[TASK OBJECTIVE] A stretch of the entries below is to be set down exactly, running from the line with "Task: Open the thumbnail for 009.jpg" through the line with "This screenshot has width=1061, height=733.", both included, and no other line.

[DATA]
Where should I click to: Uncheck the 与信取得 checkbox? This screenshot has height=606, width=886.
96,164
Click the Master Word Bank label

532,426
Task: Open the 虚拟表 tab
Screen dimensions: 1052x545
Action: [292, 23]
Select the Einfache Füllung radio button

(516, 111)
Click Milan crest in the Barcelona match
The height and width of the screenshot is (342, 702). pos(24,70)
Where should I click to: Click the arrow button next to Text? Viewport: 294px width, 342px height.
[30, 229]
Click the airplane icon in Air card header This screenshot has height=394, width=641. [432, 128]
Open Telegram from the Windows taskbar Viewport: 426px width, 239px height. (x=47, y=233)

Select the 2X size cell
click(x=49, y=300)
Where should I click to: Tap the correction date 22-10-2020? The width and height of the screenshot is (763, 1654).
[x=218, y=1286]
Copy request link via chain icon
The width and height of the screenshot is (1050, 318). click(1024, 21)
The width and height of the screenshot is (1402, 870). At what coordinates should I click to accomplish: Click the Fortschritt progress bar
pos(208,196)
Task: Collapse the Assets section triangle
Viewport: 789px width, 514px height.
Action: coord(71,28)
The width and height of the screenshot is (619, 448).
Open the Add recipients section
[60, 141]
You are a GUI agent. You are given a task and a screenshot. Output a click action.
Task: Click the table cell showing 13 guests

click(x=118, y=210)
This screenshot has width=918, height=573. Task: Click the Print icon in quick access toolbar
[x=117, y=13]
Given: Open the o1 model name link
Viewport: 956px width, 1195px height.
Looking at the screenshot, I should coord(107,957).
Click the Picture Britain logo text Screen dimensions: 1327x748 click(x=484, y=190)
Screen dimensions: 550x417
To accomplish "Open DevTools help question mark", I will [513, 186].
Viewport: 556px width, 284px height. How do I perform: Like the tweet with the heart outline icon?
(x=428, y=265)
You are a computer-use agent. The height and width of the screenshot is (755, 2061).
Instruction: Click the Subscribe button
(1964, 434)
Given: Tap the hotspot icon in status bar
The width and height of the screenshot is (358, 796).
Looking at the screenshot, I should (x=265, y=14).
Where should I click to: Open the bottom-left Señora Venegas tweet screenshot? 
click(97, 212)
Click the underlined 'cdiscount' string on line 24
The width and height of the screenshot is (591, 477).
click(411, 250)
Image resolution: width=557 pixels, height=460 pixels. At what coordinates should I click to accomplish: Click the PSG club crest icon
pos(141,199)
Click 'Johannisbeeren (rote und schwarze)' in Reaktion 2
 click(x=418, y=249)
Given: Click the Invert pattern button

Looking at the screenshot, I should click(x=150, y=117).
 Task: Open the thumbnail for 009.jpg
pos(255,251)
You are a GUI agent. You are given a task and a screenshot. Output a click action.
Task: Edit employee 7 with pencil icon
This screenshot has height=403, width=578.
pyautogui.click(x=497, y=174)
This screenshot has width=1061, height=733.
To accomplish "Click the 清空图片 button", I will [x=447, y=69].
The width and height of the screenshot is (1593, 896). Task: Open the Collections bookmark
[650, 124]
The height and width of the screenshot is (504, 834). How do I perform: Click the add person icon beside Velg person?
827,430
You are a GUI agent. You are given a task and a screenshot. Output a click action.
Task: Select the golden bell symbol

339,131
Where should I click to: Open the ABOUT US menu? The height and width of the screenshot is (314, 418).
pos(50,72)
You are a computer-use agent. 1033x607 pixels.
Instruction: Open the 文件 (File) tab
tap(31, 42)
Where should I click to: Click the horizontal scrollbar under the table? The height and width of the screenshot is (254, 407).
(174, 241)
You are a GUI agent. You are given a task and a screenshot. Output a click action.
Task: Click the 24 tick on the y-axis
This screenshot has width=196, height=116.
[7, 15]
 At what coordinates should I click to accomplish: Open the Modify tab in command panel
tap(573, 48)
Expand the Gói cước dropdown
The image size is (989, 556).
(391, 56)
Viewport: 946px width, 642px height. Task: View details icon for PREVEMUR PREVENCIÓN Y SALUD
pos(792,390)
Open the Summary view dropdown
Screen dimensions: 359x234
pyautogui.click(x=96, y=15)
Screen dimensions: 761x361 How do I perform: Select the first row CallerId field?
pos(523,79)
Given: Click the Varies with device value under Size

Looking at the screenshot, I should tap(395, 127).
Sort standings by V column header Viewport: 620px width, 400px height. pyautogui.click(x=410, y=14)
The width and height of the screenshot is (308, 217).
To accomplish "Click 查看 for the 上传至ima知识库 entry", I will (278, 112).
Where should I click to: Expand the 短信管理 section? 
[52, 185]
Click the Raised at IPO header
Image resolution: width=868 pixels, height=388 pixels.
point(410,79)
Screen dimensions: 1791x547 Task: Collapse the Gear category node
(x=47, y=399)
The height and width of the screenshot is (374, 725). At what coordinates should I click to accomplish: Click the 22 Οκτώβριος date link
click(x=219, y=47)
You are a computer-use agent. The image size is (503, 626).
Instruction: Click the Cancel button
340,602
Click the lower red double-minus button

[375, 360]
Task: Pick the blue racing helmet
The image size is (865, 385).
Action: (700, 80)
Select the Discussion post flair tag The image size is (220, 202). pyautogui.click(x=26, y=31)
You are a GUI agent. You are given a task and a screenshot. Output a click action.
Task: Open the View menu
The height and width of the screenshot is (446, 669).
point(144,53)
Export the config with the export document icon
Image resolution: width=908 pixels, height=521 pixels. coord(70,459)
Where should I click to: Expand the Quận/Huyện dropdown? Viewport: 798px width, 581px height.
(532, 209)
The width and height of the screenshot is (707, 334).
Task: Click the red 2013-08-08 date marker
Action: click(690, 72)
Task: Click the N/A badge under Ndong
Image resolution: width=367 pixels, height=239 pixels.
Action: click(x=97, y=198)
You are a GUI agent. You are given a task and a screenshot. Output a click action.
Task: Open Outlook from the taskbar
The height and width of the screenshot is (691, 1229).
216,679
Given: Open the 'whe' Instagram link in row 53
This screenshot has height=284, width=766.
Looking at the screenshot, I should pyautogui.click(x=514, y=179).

[SOLVED PROBLEM]
 Task: Open the thumbnail for 009.jpg
pos(255,251)
You are a GUI agent. You are given a task and a screenshot. Output a click action.
Task: Edit employee 7 with pencil icon
This screenshot has height=403, width=578.
pyautogui.click(x=497, y=174)
This screenshot has width=1061, height=733.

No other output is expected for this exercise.